Published in Brian Martin, C. M. Ann Baker, Clyde Manwell and Cedric Pugh (editors), Intellectual Suppression: Australian Case Histories, Analysis and Responses (Sydney: Angus & Robertson, 1986), pp. 185-199.
Elites and suppression - in pdf
In the version below, a few typographical errors in the original have been rectified and one of the references updated.
In the version below, a few typographical errors in the original have been rectified and one of the references updated.
Contents page for the book Intellectual Suppression
Brian Martin's publications on suppression of dissent
Brian Martin's publications
Brian Martin's website
To speak of "suppression of intellectual dissent" usually assumes the following context. First, there is a power structure of some kind, with some groups having vested interests in their power and privilege. Such groups are responsible for most suppression. Second, there is some set of ideas or practices from which intellectual dissent is possible. Third, there is some alternative source of power, or other potential threat to the powerful and privileged groups, to which the dissent may appeal.
For example, consider a scientist who speaks out about potential health hazards to workers on the job. In this case the powerful group comprises the corporation owners or management, who sometimes will have an interest in not taking action against the hazard, particularly if this is a threat to profits. The prevailing set of ideas from which dissent is possible might include responsibility of management for worker safety, or a public expectation of such responsibility. And an alternative source of power might be workers and trade unions who could take action to reduce the hazard. In speaking out, the scientist potentially threatens the interests of management, invokes, implicitly or explicitly, concepts of responsibility for the hazard, and potentially appeals to the power of workers and unions to take action against the hazard.
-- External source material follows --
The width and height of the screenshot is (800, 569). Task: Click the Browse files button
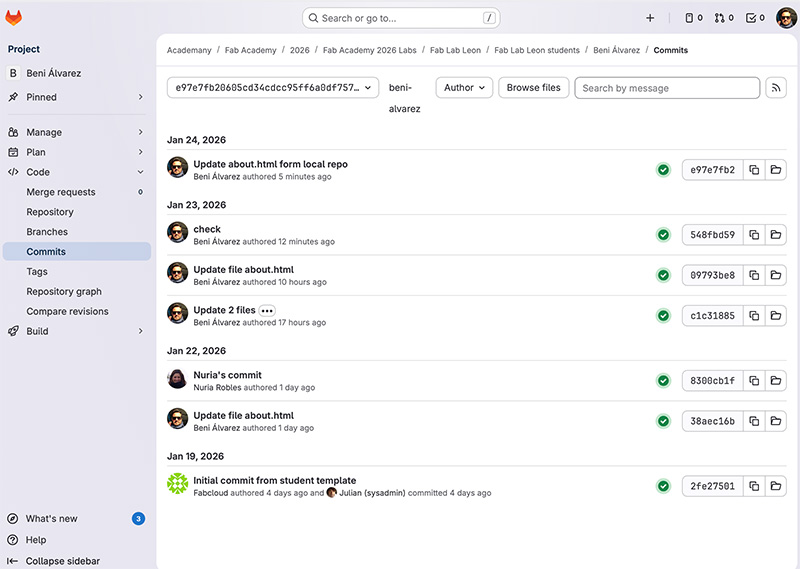tap(533, 88)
This simple framework can be used to analyse many cases of suppression. But to be useful in getting at the roots of suppression, a more detailed analysis and classification is required. That is my aim in this chapter. I look in turn at three sources of suppression: corporate elites, bureaucratic elites and professional elites. In each case there are characteristic types of suppression, types of dissent, and sources of support for the dissent.
To characterise suppression in the manner done here is to make a number of theoretical assumptions. Indeed, the terms "suppression" and "intellectual dissent" reflect a particular way of viewing the world in which the exercise of elite power often constitutes suppression and in which freedom of speech against elite frameworks becomes dissent.
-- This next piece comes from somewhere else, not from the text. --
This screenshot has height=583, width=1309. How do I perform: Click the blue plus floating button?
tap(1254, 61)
Differing from this is the point of view of most elites who see their organisations or professions operating on the basis of standard principles or procedures such as profit, efficiency or service. They may perceive those who speak out or act against the interests of elites as malcontents, as naive or misguided idealists, as people lacking professional standards, or as malevolent opponents. Since elites seldom question the goals or procedures of their organisations or professions, "suppression" for them typically is a nonexistent or seldom used category.
The differing views of elites and dissidents reflect a more general point: the meaning of social reality does not present itself unambiguously or uniformly, but rather is socially constructed. Social meanings are created and negotiated as part of ongoing social interaction. To select and use a set of concepts - whether "suppression" and "dissent", or "bureaucratic efficiency" and "professional conduct" - is to use ideas as tools for political purposes. This politicising of ideas is impossible to avoid. In analysing here the phenomenon of "suppression" in the context of the structural role of corporate, bureaucratic and professional elites, I have consciously adopted a framework which is selectively useful for those who would question business as usual in these dominant social institutions.
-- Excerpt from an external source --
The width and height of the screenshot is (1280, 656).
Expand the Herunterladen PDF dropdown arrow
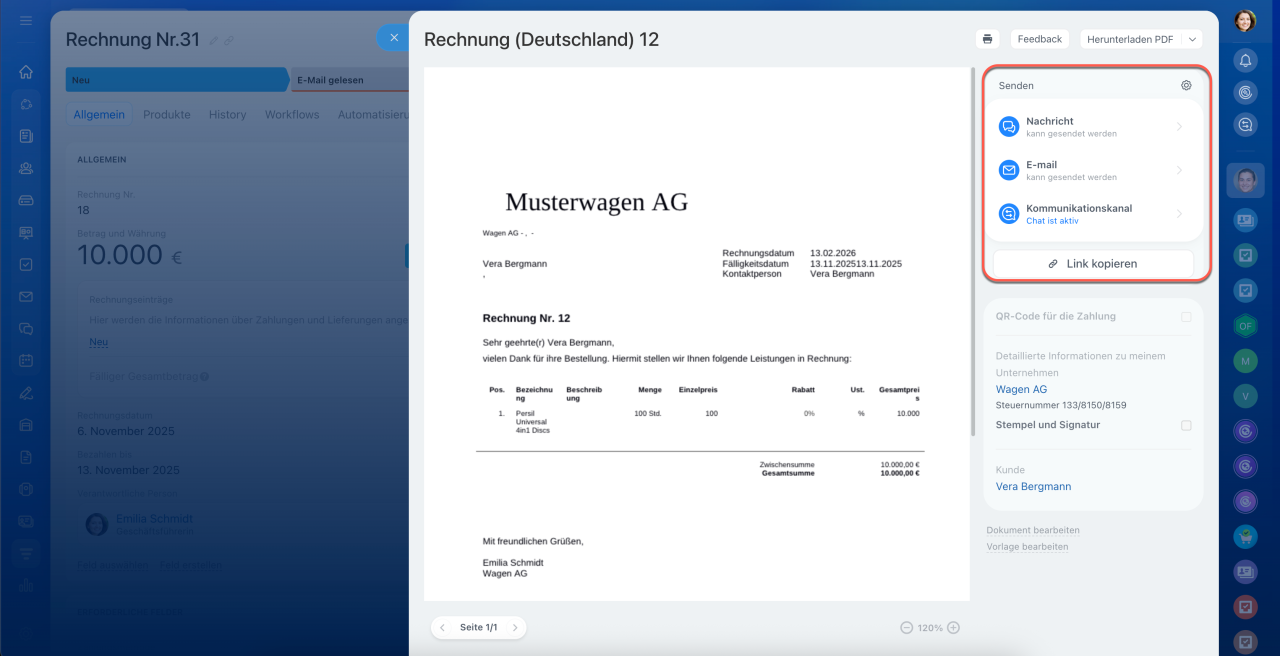click(1191, 39)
Owners and top managers in corporations have a strong interest in profits, in market share and in corporate expansion. To ensure maintenance of profits and growth, most corporations proceed on the basis of standard operating procedures and generally understood assumptions about goals, methods and rationales. Many of those who dissent from accepted policies and practices and thereby threaten profits, corporate image, or commercial prospects, become potential targets for suppression.
In most corporations, suppression of dissent is so usual and expected as to be unremarked. Anyone who questions policy in a fundamental way - for example by refusing to carry out instructions - is likely to suffer quick dismissal, or perhaps reassignment or blocking of promotion. In corporations producing military components, for example, openly expressed opposition to military production, such as through distributing anti-war leaflets, is not likely to help one's career! Since most workers value their jobs and their career prospects, the likelihood of suppression is a strong disincentive to dissent.
In some companies - especially in smaller firms in the more competitive, "free enterprise" sectors of the economy - a certain degree of dissent is tolerated or encouraged. This is seen as "innovative thinking" which can provide a competitive edge. But even in this case tolerance of unconventional ideas has strict bounds: questioning which threatens profits is not allowed. In larger firms, action which exposes failings of management can lead to suppression irrespective of the benefits of dissent for profits.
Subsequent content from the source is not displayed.